(Your objective) Read the entries below and pull out each line with the string "agent".

Supplied material below:

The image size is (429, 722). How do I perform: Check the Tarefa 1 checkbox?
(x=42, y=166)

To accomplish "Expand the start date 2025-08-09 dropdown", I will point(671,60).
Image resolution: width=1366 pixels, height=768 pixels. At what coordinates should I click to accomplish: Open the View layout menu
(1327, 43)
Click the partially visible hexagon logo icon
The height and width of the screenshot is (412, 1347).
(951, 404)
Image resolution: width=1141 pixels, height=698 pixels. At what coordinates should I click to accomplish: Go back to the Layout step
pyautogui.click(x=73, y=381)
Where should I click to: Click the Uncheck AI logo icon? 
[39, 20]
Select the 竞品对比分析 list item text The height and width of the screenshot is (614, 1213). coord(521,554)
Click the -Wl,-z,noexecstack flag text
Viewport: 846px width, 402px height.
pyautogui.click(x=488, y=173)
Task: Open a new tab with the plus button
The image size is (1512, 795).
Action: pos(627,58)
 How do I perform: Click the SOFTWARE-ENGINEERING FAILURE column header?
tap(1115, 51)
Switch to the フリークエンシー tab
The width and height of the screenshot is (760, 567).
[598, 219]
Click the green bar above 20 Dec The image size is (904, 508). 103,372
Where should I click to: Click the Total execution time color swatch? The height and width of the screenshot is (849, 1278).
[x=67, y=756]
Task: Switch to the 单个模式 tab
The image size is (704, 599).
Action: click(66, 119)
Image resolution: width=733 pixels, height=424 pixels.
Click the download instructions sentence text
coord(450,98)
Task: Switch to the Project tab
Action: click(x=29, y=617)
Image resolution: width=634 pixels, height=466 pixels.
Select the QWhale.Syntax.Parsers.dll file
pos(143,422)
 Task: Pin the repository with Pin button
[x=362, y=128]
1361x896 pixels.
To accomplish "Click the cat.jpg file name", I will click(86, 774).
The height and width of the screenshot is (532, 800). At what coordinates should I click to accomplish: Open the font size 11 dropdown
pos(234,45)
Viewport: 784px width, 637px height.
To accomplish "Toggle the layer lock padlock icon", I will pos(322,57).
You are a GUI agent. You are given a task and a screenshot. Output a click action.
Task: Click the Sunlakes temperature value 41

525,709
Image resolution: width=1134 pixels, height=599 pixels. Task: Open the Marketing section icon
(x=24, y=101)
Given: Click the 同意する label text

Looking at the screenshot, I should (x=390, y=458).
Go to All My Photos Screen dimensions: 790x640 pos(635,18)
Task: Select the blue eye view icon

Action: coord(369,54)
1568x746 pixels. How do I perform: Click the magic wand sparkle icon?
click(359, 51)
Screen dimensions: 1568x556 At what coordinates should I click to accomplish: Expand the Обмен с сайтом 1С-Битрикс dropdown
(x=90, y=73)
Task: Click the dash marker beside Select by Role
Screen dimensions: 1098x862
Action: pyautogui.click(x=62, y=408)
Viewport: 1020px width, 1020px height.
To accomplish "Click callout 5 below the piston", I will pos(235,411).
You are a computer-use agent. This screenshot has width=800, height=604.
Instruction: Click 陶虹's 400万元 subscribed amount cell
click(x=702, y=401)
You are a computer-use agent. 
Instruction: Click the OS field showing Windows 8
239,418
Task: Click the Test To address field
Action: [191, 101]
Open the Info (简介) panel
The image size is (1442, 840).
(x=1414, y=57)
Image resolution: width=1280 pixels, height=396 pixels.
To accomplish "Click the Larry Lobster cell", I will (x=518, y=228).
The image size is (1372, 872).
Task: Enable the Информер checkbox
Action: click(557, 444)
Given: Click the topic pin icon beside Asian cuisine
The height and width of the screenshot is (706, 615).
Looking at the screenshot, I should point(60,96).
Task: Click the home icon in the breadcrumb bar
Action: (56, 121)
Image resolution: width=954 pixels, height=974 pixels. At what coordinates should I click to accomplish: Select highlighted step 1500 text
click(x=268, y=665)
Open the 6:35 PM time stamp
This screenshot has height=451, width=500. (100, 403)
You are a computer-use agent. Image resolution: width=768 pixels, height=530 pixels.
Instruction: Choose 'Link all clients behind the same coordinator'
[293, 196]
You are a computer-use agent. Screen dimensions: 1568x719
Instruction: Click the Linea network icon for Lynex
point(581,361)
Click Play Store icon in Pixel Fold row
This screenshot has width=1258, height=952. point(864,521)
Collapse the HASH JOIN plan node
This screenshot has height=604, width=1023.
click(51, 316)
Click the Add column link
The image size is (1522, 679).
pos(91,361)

End of Supplied material.

(Output for this exercise)
You are a GUI agent. You are given a task and a screenshot. Output a click action.
You are a computer-use agent. This screenshot has width=800, height=604.
You are a computer-use agent. 
You are a computer-use agent. Image resolution: width=768 pixels, height=530 pixels.
You are a computer-use agent. Screen dimensions: 1568x719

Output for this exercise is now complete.